Install CUDA and Nvidia Driver in Linux

Yasen Hu

Sep 7, 2020 2 min read Misc

Introduction

The purpose of this post is to log and share my experience when installing the CUDA and Nvidia driver. The Nvidia driver may be easily messed up if you accidentally upgrade or downgrade your CUDA version.

Recently I updated my PyTorch version with following commands:

conda install pytorch torchvision cudatoolkit=10.2 -c pytorch

Then I am not able to login my Linux system anymore, it gets stuck in a login loop which indicates there maybe something wrong with the Nvidia driver. The issues was resolved by reinstalling the CUDA and Nvidia driver again.

Prerequisite

CUDA-Capable GPU
Supported version of Linux
GCC installed

More details can be found from the Nvidia official document.

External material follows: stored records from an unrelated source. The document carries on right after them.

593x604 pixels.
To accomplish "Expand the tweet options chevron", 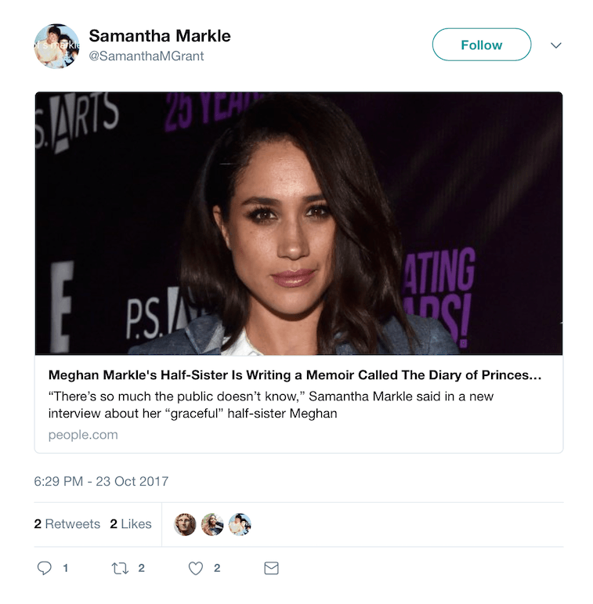I will tap(556, 45).
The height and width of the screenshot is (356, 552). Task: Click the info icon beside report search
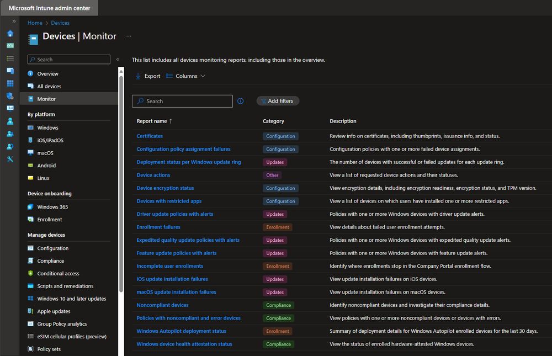click(x=240, y=101)
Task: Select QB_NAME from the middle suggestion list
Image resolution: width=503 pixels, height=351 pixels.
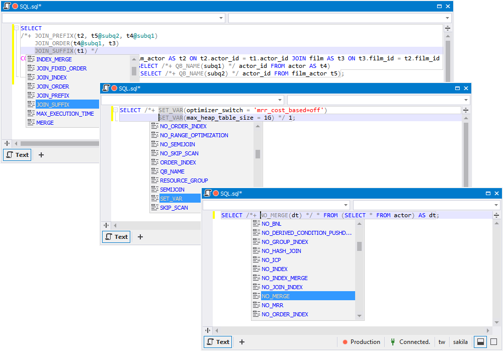Action: coord(172,171)
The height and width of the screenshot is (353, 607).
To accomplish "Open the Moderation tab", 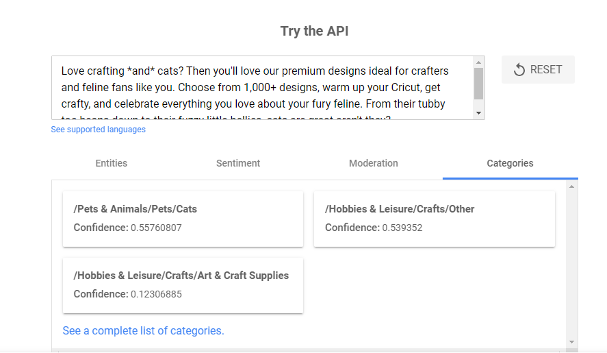I will (373, 163).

Install CUDA and Nvidia driver

Download CUDA toolkit https://developer.nvidia.com/cuda-downloads
Switch to virtual console by pressing “Ctrl+Alt+F1”

Disabling Nouveau

# The Nouveau drivers are loaded if the following command prints anything:
$ lsmod | grep nouveau

# Create a file at /etc/modprobe.d/blacklist-nouveau.confs:
blacklist nouveau
options nouveau modeset=0

# Regenerate the kernel initramfs:
$ sudo update-initramfs -u

Disable X server and run installation file from there. Important Note: user should add --run-nvidia-xconfig option to tell the driver installation to run nvidia-xconfig to update the system X configuration file, so that the NVIDIA X driver is used. Otherwise the system may gets stuck in a login loop after reboot!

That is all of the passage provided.